### THE PROBLEM:
Output the records. Match them exactly.

### RECORDS FOR THE EXERCISE:
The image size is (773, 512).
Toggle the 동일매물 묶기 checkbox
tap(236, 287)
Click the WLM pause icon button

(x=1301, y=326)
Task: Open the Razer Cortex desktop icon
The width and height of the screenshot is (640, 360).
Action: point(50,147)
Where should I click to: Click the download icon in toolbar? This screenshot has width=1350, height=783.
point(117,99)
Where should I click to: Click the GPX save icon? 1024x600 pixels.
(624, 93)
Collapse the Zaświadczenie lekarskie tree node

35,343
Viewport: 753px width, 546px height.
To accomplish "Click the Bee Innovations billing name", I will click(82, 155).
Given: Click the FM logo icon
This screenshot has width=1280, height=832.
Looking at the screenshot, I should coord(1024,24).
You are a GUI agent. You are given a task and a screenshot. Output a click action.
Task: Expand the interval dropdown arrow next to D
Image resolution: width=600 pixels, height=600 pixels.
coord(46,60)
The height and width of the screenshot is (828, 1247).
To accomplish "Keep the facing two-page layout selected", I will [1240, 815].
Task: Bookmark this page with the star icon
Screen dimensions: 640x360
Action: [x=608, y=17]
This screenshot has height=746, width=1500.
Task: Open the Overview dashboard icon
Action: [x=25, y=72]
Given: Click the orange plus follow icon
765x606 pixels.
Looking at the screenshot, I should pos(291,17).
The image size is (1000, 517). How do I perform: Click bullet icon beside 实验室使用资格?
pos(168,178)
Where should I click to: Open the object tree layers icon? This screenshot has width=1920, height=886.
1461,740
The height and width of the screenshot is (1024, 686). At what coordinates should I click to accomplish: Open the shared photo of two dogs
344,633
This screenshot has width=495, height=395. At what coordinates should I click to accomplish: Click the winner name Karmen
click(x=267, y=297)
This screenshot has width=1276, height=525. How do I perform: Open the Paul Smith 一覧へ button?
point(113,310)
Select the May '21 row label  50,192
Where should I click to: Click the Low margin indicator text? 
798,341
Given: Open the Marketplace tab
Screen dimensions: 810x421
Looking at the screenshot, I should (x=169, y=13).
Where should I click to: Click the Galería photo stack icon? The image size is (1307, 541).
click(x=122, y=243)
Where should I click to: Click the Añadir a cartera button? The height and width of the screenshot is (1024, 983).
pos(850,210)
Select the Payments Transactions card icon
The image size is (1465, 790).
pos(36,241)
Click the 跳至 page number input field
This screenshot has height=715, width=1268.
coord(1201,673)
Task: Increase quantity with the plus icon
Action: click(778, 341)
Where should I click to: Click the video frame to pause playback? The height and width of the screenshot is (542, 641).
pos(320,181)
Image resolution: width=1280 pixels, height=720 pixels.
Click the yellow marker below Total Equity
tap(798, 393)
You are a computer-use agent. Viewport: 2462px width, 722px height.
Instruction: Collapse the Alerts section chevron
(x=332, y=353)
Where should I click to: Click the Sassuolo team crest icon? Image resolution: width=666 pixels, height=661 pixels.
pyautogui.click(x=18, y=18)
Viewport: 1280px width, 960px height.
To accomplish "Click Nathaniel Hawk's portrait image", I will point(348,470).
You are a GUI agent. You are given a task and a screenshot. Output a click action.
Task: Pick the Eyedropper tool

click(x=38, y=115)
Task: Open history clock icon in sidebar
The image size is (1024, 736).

### ANSWER SPACE:
The image size is (773, 512).
Toggle the 동일매물 묶기 checkbox
tap(236, 287)
Click the WLM pause icon button

(x=1301, y=326)
Task: Open the Razer Cortex desktop icon
The width and height of the screenshot is (640, 360).
Action: point(50,147)
Where should I click to: Click the download icon in toolbar? This screenshot has width=1350, height=783.
point(117,99)
Where should I click to: Click the GPX save icon? 1024x600 pixels.
(624, 93)
Collapse the Zaświadczenie lekarskie tree node

35,343
Viewport: 753px width, 546px height.
To accomplish "Click the Bee Innovations billing name", I will click(82, 155).
Given: Click the FM logo icon
This screenshot has width=1280, height=832.
Looking at the screenshot, I should coord(1024,24).
You are a GUI agent. You are given a task and a screenshot. Output a click action.
Task: Expand the interval dropdown arrow next to D
Image resolution: width=600 pixels, height=600 pixels.
coord(46,60)
The height and width of the screenshot is (828, 1247).
To accomplish "Keep the facing two-page layout selected", I will [1240, 815].
Task: Bookmark this page with the star icon
Screen dimensions: 640x360
Action: [x=608, y=17]
This screenshot has height=746, width=1500.
Task: Open the Overview dashboard icon
Action: [x=25, y=72]
Given: Click the orange plus follow icon
765x606 pixels.
Looking at the screenshot, I should pos(291,17).
The image size is (1000, 517). How do I perform: Click bullet icon beside 实验室使用资格?
pos(168,178)
Where should I click to: Open the object tree layers icon? This screenshot has width=1920, height=886.
1461,740
The height and width of the screenshot is (1024, 686). At what coordinates should I click to accomplish: Open the shared photo of two dogs
344,633
This screenshot has width=495, height=395. At what coordinates should I click to accomplish: Click the winner name Karmen
click(x=267, y=297)
This screenshot has width=1276, height=525. How do I perform: Open the Paul Smith 一覧へ button?
point(113,310)
Select the May '21 row label  50,192
Where should I click to: Click the Low margin indicator text? 
798,341
Given: Open the Marketplace tab
Screen dimensions: 810x421
Looking at the screenshot, I should (x=169, y=13).
Where should I click to: Click the Galería photo stack icon? The image size is (1307, 541).
click(x=122, y=243)
Where should I click to: Click the Añadir a cartera button? The height and width of the screenshot is (1024, 983).
pos(850,210)
Select the Payments Transactions card icon
The image size is (1465, 790).
pos(36,241)
Click the 跳至 page number input field
This screenshot has height=715, width=1268.
coord(1201,673)
Task: Increase quantity with the plus icon
Action: click(778, 341)
Where should I click to: Click the video frame to pause playback? The height and width of the screenshot is (542, 641).
pos(320,181)
Image resolution: width=1280 pixels, height=720 pixels.
Click the yellow marker below Total Equity
tap(798, 393)
You are a computer-use agent. Viewport: 2462px width, 722px height.
Instruction: Collapse the Alerts section chevron
(x=332, y=353)
Where should I click to: Click the Sassuolo team crest icon? Image resolution: width=666 pixels, height=661 pixels.
pyautogui.click(x=18, y=18)
Viewport: 1280px width, 960px height.
To accomplish "Click Nathaniel Hawk's portrait image", I will point(348,470).
You are a GUI agent. You are given a task and a screenshot. Output a click action.
Task: Pick the Eyedropper tool

click(x=38, y=115)
Task: Open history clock icon in sidebar
The image size is (1024, 736).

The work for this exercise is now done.